When it comes to offshore account disclosure, don’t mess around with the IRS; seek tax relief now! If you are playing IRS roulette with your foreign accounts, here are five key points about offshore compliance you will want to know:
All Worldwide Income Must be Reported. No matter where American citizens reside, they are obligated to file a tax return, report their assets and pay (if applicable) federal income taxes.
Penalties for Failure to File and FBAR Non-Compliance are Huge – and very serious. American citizens who have not reported their income or assets could face the following:
- IRS penalties that can exceed 100% of the value of the asset plus interest.
- FBAR fines that start at $10,000 for each non-willful violation. A willful penalty is the greater of $100,000 or 50% of the account balance for each violation (year of non-filing). Important note: the criminal statute of limitations is six years. The statute of limitations on civil tax fraud never expires.

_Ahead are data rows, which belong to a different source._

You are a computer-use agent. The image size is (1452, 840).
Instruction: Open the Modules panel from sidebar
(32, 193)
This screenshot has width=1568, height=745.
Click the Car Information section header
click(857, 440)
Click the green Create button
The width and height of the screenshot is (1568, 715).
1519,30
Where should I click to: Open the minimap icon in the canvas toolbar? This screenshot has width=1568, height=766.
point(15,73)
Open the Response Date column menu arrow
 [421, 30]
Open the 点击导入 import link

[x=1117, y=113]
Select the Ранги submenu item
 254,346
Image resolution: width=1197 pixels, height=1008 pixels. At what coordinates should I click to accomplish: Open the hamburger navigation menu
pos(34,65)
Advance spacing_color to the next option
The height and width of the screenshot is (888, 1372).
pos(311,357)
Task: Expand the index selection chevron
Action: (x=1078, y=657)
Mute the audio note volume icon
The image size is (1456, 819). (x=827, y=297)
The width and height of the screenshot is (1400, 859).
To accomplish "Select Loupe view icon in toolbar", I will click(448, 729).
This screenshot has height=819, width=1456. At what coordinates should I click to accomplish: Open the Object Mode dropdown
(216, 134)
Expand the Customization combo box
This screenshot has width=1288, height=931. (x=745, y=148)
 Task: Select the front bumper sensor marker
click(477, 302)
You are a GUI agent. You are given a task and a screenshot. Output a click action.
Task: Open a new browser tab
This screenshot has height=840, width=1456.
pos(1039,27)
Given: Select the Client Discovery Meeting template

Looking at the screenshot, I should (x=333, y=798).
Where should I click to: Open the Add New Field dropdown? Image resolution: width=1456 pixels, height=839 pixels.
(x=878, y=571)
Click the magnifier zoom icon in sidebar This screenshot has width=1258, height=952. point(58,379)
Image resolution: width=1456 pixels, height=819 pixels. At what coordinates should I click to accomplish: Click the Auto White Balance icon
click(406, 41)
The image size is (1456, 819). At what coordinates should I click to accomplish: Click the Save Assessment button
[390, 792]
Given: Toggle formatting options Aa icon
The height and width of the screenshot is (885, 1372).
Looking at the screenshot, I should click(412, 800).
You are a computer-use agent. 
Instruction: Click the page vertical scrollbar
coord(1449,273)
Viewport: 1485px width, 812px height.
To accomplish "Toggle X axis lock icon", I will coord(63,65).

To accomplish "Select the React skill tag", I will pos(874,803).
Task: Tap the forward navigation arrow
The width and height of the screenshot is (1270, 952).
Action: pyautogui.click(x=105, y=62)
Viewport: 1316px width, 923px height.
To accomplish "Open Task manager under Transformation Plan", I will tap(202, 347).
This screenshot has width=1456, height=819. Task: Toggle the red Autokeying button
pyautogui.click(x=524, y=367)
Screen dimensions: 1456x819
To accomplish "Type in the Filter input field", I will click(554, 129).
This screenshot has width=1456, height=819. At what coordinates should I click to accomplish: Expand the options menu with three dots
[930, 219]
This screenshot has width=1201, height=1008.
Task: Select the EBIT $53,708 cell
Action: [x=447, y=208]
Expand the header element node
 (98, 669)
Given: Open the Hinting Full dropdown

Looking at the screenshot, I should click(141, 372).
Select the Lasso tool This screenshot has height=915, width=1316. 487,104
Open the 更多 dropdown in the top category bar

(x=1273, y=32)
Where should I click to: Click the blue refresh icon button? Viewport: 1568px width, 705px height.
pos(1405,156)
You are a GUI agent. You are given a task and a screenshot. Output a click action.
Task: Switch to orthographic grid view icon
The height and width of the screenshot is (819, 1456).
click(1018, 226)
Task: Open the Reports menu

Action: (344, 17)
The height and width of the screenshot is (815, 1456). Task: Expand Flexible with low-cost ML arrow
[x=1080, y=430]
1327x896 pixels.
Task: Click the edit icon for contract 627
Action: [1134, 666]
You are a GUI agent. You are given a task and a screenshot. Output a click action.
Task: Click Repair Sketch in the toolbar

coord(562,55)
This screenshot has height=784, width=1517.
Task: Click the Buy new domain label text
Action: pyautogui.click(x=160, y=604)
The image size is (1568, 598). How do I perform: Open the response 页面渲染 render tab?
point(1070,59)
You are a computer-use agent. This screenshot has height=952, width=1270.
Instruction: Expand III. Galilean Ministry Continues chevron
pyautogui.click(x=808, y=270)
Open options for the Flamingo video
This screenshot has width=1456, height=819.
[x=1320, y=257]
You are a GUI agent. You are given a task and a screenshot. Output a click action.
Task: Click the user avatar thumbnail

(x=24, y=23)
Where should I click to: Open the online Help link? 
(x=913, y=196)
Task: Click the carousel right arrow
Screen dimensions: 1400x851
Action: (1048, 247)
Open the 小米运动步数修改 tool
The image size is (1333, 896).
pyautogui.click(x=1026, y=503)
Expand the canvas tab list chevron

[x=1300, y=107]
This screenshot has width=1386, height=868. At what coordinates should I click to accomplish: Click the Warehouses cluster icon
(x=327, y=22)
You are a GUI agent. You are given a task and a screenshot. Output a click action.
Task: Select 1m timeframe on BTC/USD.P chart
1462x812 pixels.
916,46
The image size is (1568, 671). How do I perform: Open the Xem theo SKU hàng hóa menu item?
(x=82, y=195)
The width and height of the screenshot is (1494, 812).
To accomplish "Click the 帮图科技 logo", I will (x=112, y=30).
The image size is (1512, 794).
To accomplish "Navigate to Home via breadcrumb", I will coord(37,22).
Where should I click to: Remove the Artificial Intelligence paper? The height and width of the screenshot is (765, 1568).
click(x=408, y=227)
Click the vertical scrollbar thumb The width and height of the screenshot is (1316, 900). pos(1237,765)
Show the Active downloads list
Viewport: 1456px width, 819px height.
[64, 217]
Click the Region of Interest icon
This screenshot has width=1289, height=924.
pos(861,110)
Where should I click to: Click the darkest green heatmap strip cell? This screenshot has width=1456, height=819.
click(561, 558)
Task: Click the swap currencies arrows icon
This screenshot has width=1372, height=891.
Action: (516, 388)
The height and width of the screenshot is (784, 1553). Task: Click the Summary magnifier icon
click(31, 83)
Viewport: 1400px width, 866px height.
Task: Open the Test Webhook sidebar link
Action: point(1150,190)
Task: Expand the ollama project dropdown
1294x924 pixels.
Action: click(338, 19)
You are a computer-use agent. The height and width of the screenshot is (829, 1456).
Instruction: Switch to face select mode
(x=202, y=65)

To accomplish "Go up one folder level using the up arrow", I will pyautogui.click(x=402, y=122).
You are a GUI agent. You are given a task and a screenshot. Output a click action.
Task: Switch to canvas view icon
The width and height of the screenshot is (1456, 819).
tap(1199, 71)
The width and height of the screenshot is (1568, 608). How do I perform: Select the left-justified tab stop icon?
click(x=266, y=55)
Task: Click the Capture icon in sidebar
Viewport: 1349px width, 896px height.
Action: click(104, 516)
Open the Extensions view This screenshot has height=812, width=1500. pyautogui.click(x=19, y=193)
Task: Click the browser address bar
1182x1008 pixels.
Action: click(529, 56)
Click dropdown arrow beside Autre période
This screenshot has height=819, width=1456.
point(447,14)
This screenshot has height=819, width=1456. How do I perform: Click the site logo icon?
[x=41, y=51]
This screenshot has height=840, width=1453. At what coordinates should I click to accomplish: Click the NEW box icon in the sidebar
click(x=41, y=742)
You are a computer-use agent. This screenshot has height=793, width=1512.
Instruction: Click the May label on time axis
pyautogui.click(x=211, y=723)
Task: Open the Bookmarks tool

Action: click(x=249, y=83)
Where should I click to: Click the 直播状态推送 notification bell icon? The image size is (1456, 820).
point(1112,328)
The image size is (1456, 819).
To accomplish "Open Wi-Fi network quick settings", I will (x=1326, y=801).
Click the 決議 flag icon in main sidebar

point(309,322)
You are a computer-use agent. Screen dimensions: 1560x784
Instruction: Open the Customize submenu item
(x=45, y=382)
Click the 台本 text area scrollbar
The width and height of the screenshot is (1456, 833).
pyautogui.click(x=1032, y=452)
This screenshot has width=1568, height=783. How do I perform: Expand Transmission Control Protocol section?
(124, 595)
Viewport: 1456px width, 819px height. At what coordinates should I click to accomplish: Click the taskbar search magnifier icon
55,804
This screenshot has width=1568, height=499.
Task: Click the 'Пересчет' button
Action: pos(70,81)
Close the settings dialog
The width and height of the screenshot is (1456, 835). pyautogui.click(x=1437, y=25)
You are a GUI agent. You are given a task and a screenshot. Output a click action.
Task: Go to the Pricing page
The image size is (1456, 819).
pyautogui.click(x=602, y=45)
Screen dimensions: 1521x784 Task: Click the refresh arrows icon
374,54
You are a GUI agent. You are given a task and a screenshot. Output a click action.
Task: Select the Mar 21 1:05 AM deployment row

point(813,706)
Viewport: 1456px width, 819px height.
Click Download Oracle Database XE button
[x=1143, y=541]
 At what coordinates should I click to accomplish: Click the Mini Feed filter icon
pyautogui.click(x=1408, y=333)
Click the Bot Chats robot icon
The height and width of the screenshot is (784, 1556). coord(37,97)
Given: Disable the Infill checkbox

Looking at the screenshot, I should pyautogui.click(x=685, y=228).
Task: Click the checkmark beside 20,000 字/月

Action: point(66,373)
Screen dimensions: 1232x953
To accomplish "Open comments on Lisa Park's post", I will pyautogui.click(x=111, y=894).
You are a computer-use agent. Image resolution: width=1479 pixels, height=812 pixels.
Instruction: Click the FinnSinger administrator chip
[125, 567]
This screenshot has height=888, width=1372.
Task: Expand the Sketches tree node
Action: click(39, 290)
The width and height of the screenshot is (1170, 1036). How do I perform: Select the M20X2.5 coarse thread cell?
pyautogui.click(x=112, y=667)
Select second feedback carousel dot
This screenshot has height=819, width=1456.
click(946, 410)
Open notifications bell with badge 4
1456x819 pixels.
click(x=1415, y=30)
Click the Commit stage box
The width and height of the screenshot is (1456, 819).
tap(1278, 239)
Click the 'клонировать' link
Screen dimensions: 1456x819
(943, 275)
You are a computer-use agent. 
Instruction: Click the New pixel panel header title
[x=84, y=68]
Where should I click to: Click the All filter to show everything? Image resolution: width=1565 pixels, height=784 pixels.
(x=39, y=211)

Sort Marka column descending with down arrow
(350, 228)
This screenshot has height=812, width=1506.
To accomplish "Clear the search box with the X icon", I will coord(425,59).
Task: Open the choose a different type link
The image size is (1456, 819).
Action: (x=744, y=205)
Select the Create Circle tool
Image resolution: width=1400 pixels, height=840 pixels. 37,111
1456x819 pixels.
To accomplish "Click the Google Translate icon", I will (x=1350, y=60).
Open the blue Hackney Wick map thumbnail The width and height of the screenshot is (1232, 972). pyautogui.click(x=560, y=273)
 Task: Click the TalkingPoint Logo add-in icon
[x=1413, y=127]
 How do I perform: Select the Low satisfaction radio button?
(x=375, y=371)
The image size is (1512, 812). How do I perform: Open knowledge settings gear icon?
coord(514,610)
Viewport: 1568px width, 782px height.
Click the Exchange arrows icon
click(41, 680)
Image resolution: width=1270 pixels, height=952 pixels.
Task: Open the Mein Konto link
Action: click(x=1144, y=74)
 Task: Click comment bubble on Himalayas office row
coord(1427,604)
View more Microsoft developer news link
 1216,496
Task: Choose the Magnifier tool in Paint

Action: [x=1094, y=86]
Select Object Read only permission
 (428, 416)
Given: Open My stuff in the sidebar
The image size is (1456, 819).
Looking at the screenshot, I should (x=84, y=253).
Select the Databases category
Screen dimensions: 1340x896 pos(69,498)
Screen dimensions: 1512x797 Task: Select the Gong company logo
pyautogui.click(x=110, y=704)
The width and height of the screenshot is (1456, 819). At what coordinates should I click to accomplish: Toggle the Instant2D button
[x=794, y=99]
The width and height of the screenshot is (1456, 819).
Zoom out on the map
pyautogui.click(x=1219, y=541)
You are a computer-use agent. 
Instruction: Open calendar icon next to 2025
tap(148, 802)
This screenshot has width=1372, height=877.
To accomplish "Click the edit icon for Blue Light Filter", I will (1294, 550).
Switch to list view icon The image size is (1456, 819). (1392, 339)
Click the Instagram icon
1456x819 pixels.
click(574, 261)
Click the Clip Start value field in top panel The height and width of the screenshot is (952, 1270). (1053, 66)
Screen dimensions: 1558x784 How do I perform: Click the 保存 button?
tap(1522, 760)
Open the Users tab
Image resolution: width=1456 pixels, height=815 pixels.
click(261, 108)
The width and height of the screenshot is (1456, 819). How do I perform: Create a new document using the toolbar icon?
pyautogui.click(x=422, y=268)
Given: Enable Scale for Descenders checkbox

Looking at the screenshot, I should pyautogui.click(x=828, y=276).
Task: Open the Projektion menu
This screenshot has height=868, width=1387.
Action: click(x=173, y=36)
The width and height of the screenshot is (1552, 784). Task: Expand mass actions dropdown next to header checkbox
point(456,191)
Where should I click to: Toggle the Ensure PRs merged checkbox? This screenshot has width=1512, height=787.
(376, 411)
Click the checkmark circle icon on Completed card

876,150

- FBAR non-compliance tax issues are very serious. Criminal sanctions by the U.S. Department of Justice (DOJ) can be as much as up to 5 years in prison.
Don’t Consider “Quiet Disclosure” – Many people think they can quietly close their account and correct past returns and FBAR’s without being noticed. The IRS discourages quiet disclosure and treats it the same as they do non-disclosure.
Voluntary Disclosure; The Only Way To Go – Coming clean with the IRS means you will pay back taxes and penalties but not be prosecuted. In a previous blog post, I reported on new IRS procedures for “low risk” Americans living abroad or dual citizens that would make it easier for them to report their foreign assets. For some, this tax relief program might be easier and cheaper than the Offshore Voluntary Disclosure Program (OVDP), but not in all cases.
If you have unreported offshore assets or may be a “low risk” candidate, you need IRS tax relief now before the bar gets raised again. Hire the services of a tax attorney or Certified Tax Resolution Specialist who can let you know what your options are and help you resolve this serious IRS tax issue.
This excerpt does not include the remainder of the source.